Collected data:
+ + + +
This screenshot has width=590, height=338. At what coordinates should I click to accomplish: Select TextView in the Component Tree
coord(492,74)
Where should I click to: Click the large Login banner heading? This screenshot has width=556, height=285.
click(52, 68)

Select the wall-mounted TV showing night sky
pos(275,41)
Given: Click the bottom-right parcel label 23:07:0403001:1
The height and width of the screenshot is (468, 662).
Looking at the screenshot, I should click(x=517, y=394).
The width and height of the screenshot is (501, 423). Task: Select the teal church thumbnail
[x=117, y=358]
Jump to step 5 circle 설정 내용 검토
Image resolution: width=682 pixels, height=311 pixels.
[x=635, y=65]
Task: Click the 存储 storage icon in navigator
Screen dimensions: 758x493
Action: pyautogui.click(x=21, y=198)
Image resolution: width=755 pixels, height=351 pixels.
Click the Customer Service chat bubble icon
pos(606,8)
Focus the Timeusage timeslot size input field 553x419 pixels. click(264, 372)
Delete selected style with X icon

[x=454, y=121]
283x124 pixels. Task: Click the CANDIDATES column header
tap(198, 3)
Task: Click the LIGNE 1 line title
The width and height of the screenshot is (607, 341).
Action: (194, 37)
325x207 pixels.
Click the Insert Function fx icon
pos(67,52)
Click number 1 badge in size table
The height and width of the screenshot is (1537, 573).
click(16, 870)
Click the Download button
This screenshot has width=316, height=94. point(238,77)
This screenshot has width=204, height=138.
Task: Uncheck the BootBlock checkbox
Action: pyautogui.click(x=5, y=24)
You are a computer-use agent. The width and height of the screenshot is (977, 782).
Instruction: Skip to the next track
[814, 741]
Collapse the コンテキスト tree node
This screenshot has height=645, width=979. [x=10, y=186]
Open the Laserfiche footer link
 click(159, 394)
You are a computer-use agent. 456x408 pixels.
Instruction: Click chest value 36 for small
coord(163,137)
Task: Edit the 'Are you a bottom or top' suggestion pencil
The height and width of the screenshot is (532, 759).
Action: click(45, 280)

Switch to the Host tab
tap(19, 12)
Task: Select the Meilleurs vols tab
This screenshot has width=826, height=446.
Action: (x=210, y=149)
+ + + +
# BRIEF
Your output should be an exact copy of every line from the one containing "You are a computer-use agent. The" through the end of the records.

# EXERCISE ANSWER
You are a computer-use agent. The width and height of the screenshot is (977, 782).
Instruction: Skip to the next track
[814, 741]
Collapse the コンテキスト tree node
This screenshot has height=645, width=979. [x=10, y=186]
Open the Laserfiche footer link
 click(159, 394)
You are a computer-use agent. 456x408 pixels.
Instruction: Click chest value 36 for small
coord(163,137)
Task: Edit the 'Are you a bottom or top' suggestion pencil
The height and width of the screenshot is (532, 759).
Action: click(45, 280)

Switch to the Host tab
tap(19, 12)
Task: Select the Meilleurs vols tab
This screenshot has width=826, height=446.
Action: (x=210, y=149)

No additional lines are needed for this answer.